Kamervragen over het vangen en doden van duiven binnen de bebouwde kom
12 januari 2009 - kamerstuk
Kamerbrief met antwoorden op Kamervragen naar aanleiding van een
regionaal televisiebericht. Dierenactivisiten zouden duiven hebben
losgelaten uit vangkooien van een Amsterdamse woningbouwcorporatie.
Geachte Voorzitter,
Hierbij geef ik antwoord op de schriftelijke vragen van het lid Thieme (PvdD) over het
vangen en doden van duiven binnen de bebouwde kom.
1
Is het waar dat een woningcorporatie in Amsterdam duiven vangt met behulp van
vangkooien op daken om ze vervolgens te doden in het kader van bestrijding van
duivenoverlast?1
Een gespecialiseerd bedrijf heeft gedurende een bepaalde tijd duiven gevangen, in
opdracht van een woningcorporatie.
2 en 4
Kunt u uiteenzetten of het is toegestaan om duiven te vangen met vangkooien en deze
vervolgens de nek om te draaien of de kop af te trekken?
Kunt u uiteenzetten welke methoden worden gehanteerd voor het bestrijden van duiven
en welke methoden hiervan zijn toegestaan?
Over het toegestaan zijn van vangkooien en andere bestrijdingsmiddelen, verwijs ik naar
mijn antwoord op vraag 3 van uw eerdere set vragen over hetzelfde onderwerp (Tweede
Kamer, vergaderjaar 2007-2008, Aanhangsel, nr. 2891).
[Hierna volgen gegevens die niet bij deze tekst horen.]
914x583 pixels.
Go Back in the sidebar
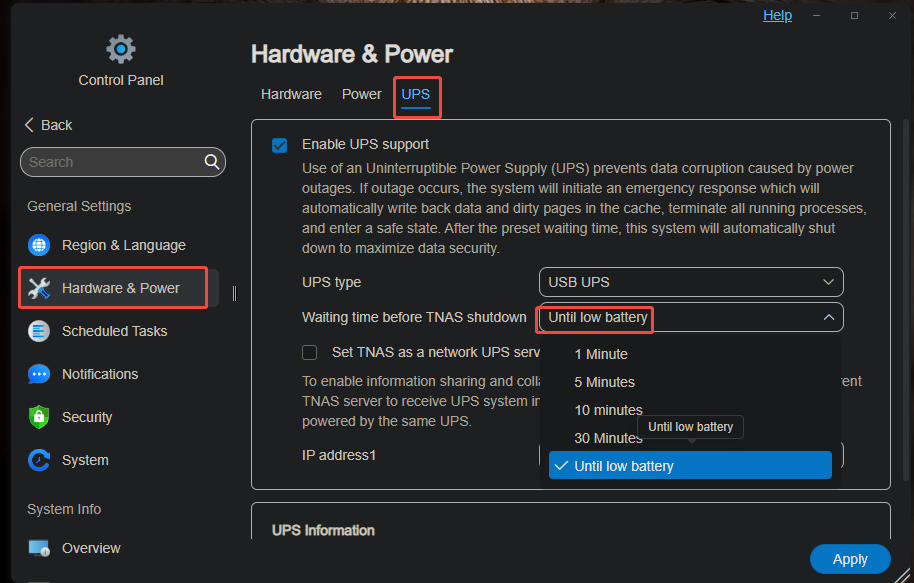pos(48,125)
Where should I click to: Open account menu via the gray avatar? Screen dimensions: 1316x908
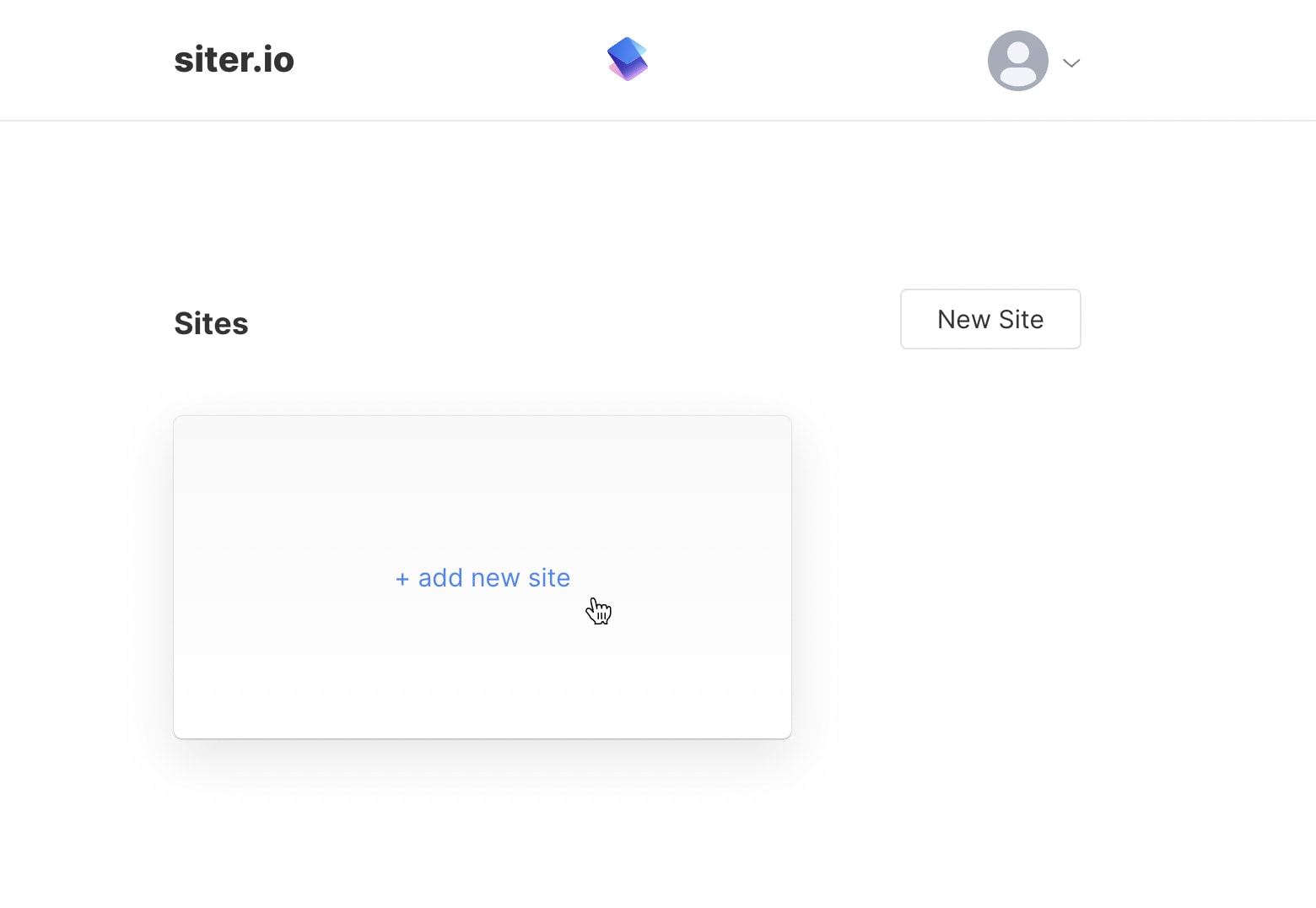[x=1018, y=61]
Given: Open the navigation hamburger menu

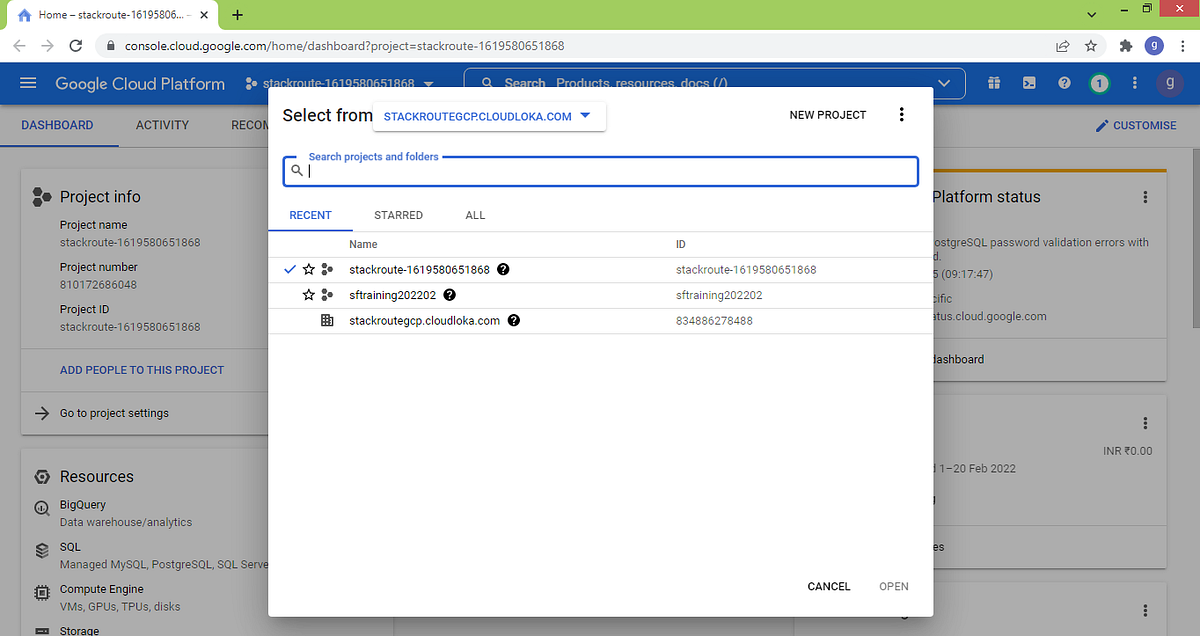Looking at the screenshot, I should pos(28,83).
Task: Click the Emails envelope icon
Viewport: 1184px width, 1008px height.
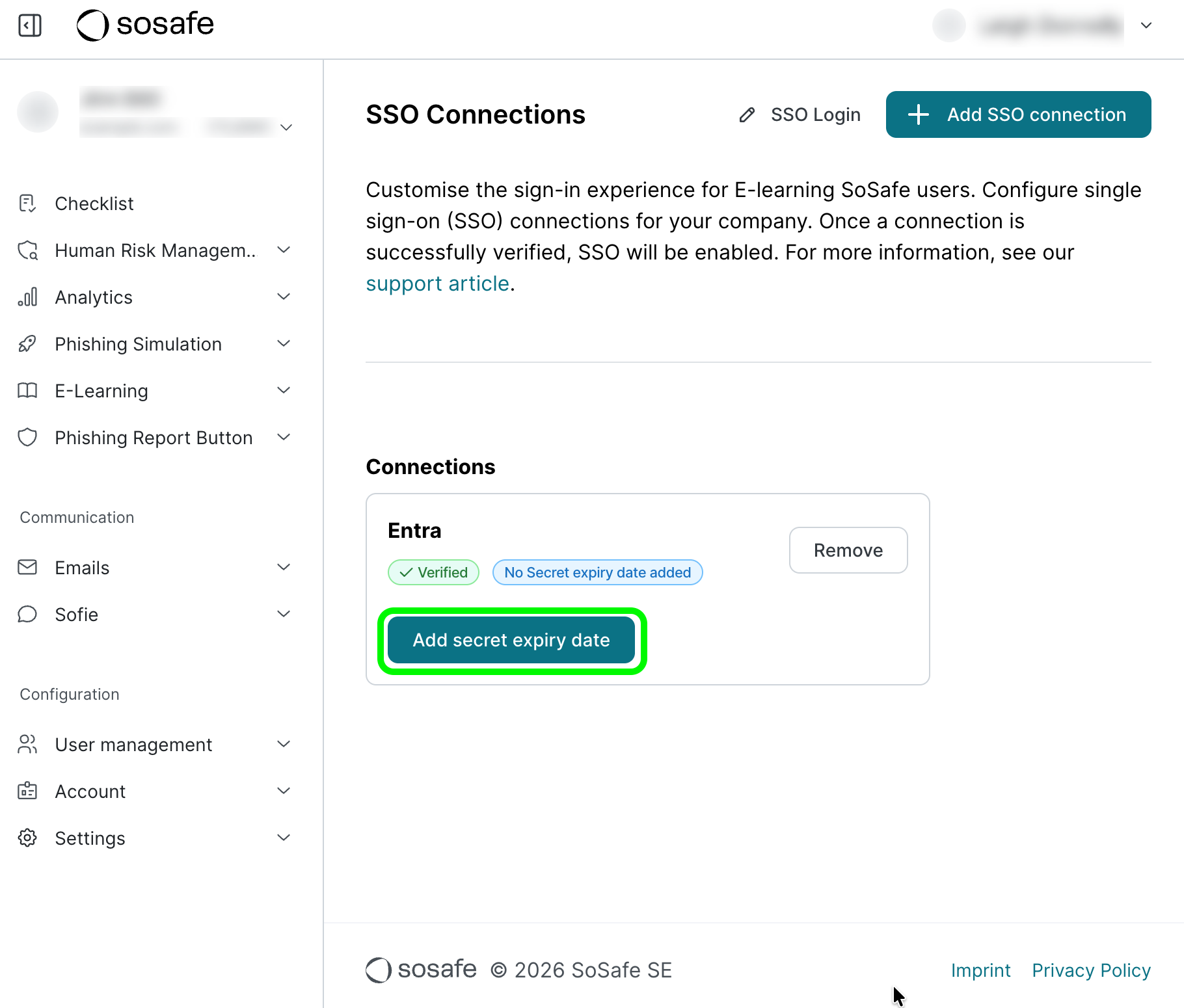Action: 27,568
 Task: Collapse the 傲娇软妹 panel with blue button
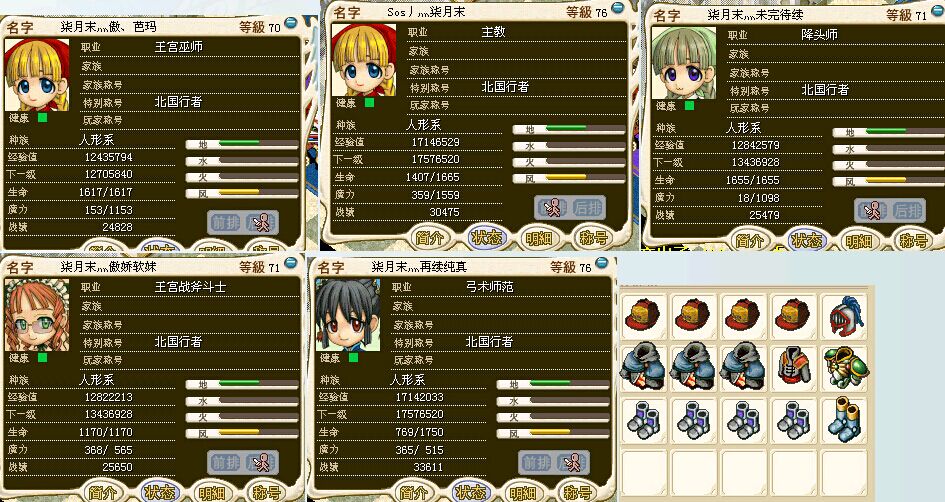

De door u omschreven
dodingsmethode is niet verboden.
3
Kunt u uiteenzetten hoe vaak en hoeveel duiven binnen de bebouwde kom worden
gevangen en gedood in de verschillende Nederlandse gemeenten? Zo neen, bent u bereid
hiertoe een inventarisatie uit te voeren?
Nee. Ik acht het uitvoeren van een inventarisatie niet nodig.
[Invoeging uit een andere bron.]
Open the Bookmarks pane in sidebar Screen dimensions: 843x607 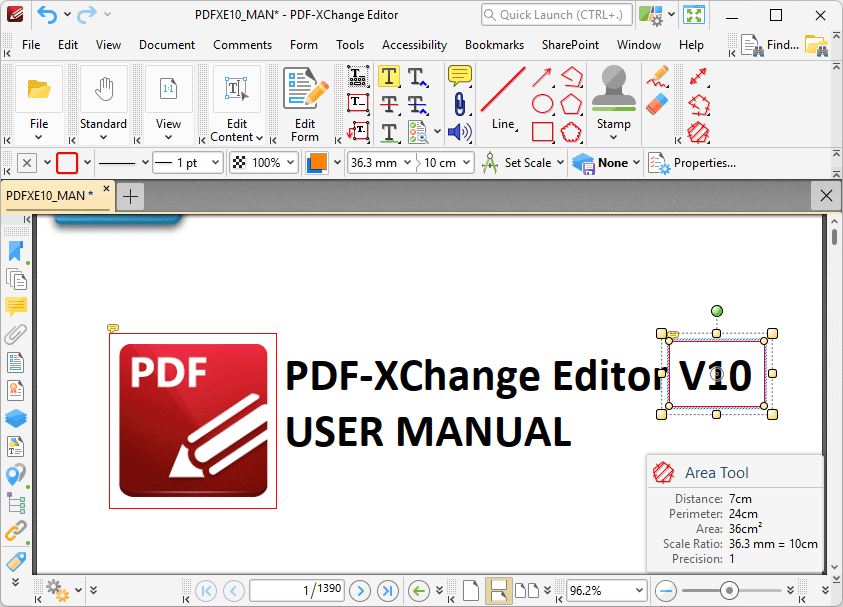15,251
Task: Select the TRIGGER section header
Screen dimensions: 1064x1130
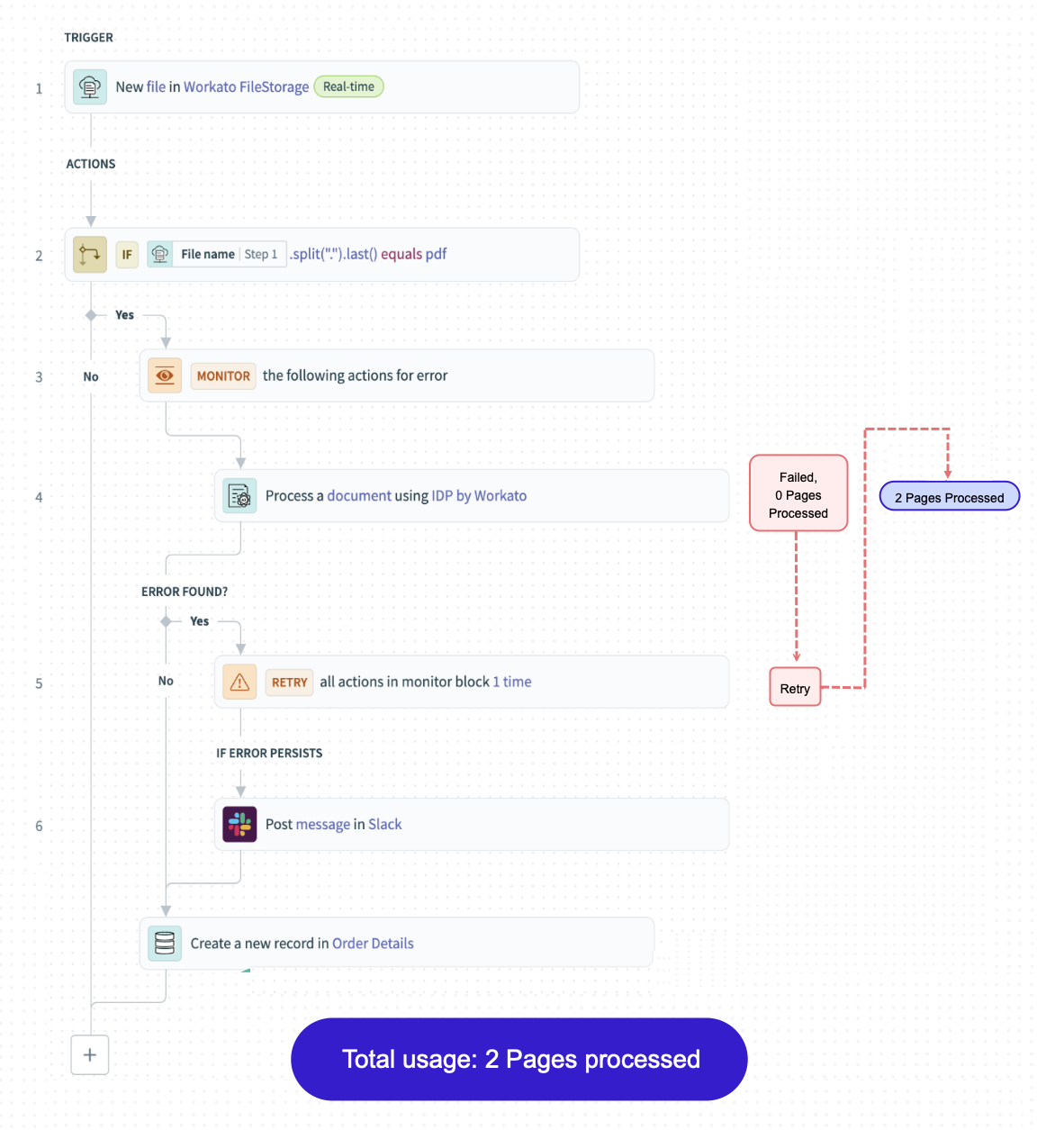Action: tap(88, 38)
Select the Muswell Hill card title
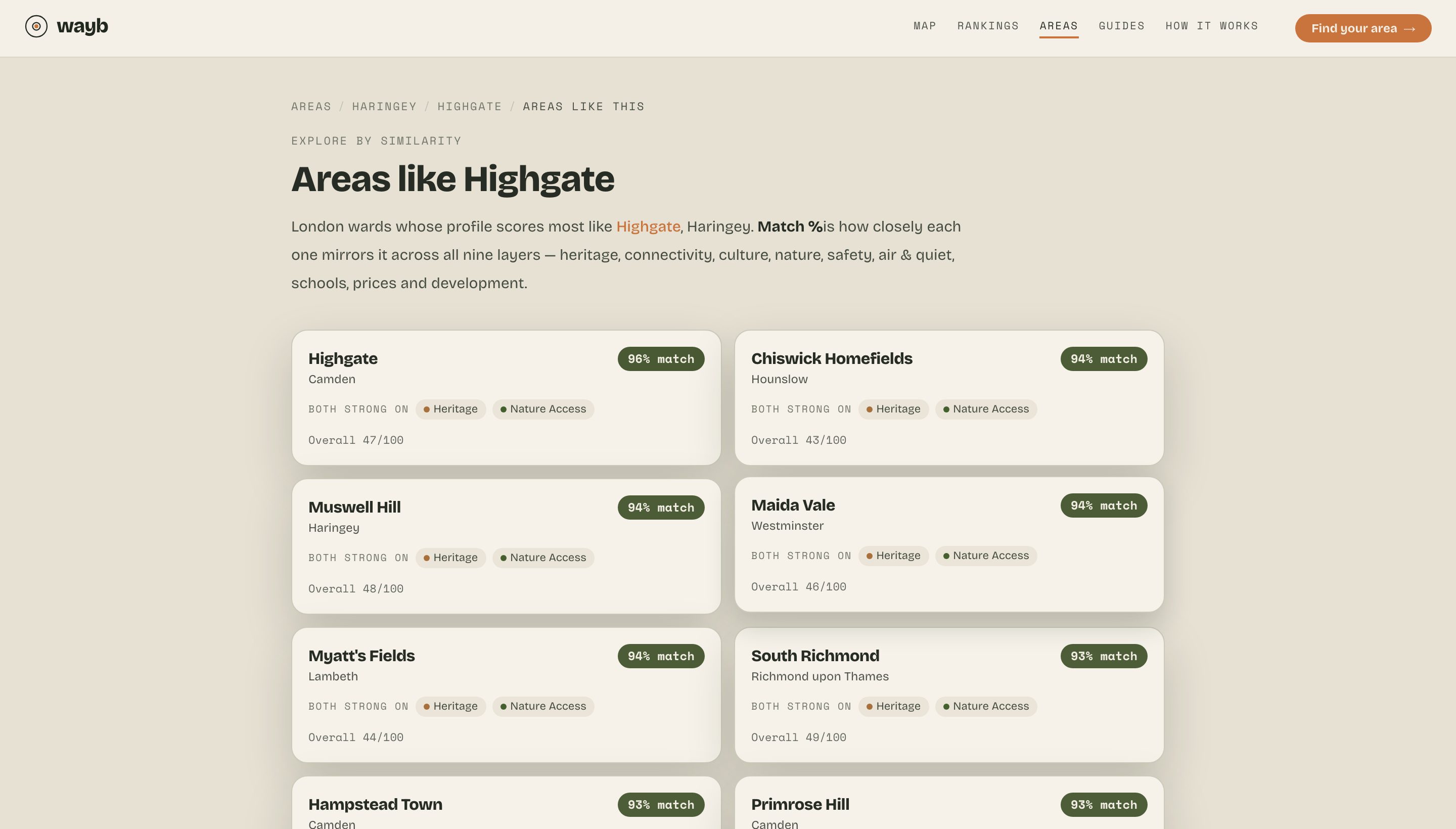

1 http://www.at5.nl/nieuwsartikel.asp?newsid=39154
5
Kunt u bevestigen dat het vangen en doden van duiven geen effectieve methode is om
populaties beheersbaar te krijgen, aangezien nieuwe aanwas en voortplanting spoedig
zullen zorgen voor een nieuwe populatie van minimaal dezelfde omvang? Zo ja, bent u
bereid beleid te ontwikkelen om dit te voorkomen? Zo neen, waar baseert u dat op?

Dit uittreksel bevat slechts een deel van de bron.